Up until yesterday I was looking at a maintain for this week but yesterday for lunch I ended up eating some Trader Joe's garlic noodle soup and then some chicken teriyaki for dinner last night so I'm guessing the sodium got the best of me.

After school I will get on the stationary bike before meeting my friend at Mexican. We will visit with my parents and then I will come home and do a little Wii Fit along with the 2 person run with Dd. Here is my exercise plan for the rest of the week:

  • Wednesday - Interval train on the treadmill for 30 minutes
  • Thursday - 20 minutes on the stationary bike and by 30 minutes Wii Fit
  • Friday - Interval train on the treadmill or run at the park (depends on the weather)
  • Saturday - 20 minutes on the stationary bike mop, sweep, vaccum, laundry
  • Sunday - 30 minutes on Wii Fit
  • Monday - rest day
There it is all laid out. Now that it's in writing I'm committed to it!!

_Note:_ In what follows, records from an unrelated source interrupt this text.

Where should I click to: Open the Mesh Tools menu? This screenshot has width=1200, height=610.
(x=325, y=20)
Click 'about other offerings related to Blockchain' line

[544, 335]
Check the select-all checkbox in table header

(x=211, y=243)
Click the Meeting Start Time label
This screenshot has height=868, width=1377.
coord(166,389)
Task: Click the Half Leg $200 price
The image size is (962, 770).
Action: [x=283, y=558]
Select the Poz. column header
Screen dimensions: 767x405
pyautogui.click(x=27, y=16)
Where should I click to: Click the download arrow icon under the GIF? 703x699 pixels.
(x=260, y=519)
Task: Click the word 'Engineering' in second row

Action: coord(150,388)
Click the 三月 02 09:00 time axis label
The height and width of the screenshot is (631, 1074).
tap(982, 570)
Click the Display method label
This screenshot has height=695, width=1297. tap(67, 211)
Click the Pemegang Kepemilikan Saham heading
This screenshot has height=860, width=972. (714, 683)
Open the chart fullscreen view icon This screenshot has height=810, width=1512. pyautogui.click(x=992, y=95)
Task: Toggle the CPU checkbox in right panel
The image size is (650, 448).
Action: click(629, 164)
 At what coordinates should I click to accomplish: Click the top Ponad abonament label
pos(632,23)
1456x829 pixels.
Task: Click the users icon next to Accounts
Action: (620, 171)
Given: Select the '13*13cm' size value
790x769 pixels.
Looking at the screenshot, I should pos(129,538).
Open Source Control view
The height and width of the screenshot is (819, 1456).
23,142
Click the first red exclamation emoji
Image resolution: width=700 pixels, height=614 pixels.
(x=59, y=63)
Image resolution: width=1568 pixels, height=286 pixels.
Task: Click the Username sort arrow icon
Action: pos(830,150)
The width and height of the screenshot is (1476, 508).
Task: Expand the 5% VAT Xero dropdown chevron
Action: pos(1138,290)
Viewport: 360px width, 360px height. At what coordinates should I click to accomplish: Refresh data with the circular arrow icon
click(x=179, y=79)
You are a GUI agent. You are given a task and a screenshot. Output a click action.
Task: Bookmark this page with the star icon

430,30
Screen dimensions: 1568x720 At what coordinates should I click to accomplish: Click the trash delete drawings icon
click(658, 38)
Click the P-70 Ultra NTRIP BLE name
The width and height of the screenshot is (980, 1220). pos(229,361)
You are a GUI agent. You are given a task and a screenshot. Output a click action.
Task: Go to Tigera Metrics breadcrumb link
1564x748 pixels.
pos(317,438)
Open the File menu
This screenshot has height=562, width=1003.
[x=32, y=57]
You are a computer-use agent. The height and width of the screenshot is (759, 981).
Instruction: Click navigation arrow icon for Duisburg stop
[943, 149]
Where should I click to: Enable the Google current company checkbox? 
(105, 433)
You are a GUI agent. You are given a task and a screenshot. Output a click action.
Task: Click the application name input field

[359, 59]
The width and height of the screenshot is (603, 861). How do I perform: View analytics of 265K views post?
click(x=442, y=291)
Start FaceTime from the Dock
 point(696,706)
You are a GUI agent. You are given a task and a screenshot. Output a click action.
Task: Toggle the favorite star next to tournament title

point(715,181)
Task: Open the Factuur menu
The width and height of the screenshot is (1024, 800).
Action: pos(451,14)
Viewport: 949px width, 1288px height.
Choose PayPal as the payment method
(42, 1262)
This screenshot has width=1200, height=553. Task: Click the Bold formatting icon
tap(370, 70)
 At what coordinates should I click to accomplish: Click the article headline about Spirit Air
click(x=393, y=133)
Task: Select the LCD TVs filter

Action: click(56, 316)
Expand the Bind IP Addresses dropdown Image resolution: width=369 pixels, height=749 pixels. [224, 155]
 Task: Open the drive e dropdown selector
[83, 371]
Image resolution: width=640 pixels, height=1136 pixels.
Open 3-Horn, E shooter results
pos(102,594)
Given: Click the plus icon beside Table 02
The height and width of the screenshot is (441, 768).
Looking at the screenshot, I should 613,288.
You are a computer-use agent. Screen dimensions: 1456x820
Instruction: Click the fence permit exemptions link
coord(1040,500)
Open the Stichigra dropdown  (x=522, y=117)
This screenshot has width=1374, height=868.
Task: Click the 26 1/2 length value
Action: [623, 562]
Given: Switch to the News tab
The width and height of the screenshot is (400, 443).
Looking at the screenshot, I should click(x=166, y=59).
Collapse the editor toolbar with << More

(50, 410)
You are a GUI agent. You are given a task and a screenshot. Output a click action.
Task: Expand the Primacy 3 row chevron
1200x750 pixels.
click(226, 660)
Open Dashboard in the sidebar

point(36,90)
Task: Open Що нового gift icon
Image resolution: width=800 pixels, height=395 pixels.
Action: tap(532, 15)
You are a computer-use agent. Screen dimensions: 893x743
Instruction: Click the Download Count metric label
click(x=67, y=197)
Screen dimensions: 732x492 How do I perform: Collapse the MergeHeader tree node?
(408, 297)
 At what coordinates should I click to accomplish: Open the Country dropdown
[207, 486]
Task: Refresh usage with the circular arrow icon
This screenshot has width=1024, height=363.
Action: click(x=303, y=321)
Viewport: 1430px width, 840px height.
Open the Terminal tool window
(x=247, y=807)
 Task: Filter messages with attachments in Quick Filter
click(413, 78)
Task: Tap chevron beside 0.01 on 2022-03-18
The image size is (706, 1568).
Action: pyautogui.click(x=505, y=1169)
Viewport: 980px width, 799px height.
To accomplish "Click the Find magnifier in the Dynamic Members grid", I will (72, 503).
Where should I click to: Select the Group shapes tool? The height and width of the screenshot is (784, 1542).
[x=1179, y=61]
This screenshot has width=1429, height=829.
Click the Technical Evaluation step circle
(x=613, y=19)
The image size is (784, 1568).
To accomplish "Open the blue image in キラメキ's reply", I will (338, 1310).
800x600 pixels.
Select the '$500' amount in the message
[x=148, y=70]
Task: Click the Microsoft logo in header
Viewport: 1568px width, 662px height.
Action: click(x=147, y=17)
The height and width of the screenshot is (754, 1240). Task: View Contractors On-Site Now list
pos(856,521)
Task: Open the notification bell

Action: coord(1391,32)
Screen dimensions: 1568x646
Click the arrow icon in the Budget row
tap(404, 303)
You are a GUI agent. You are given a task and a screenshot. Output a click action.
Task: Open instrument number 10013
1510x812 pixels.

Make Them Green With Envy Challenge Week 4 Results

Congratulations to simone777!!

  • simone777 has lost 10 lbs or 4.9% of her starting weight
  • almita has lost 10 lbs or 4.19% of her starting weight
  • girl next door has lost 8 lbs or 4.07% of her starting weight
  • becb has lost 11.6 lbs or 3.61% of her starting weight
  • goal65kgs has lost 7 lbs or 2.76% of her starting weight
  • tarajoy has lost 5.6 lbs or 2.62% of her starting weight
  • smbuum has lost 7.5 lbs or 2.38% of her starting weight
  • anna down under has lost 5.3 lbs or 2.22% of her starting weight
  • moonmayden85 has lost 5 lbs or 1.98% of her starting weight
  • looking for me has lost 4.4 lbs or 1.69% of her starting weight
  • 911shelia has lost 4 lbs of 1.47% of her starting weight
  • novablue has lost 3 lbs or 1.44% of her starting weight
  • svanita has lost 2.8 lbs or 1.31% of her starting weight
  • gwynn has lost 2.4 lbs or 1.27% of her starting weight
  • coloradogal has lost 2.8 lbs or 1.21% of her starting weight
  • deltadiva has lost 3.8 lbs or 1.14% of her starting weight
  • vmigirl has lost 2.2 lbs or 1.14% of her starting weight
  • shrrlygrrl has lost 2.4 lbs or 1.06% of her starting weight
  • seriousloser has lost 1.5 lbs or 0.68% of her starting weight
  • gcqmom has lost 1.4 lbs or 0.55% of her starting weight
  • stardust has lost 1.2 lbs or 0.50% of her starting weight
  • tracyintx has lost 1 lb or 0.41% of her starting weight
  • tracysaurus has lost 1 lb or 0.41% of her starting weight
  • wtg2lose has lost 1 lb or 0.37% of her starting weight
  • juli66021 has lost 0.6 lbs or 0.25% of her starting weight
  • tatumsmom has lost 0.2 lbs or 0.10% of her starting weight
  • As a group we have lost 125.2 lbs in 4 weeks!!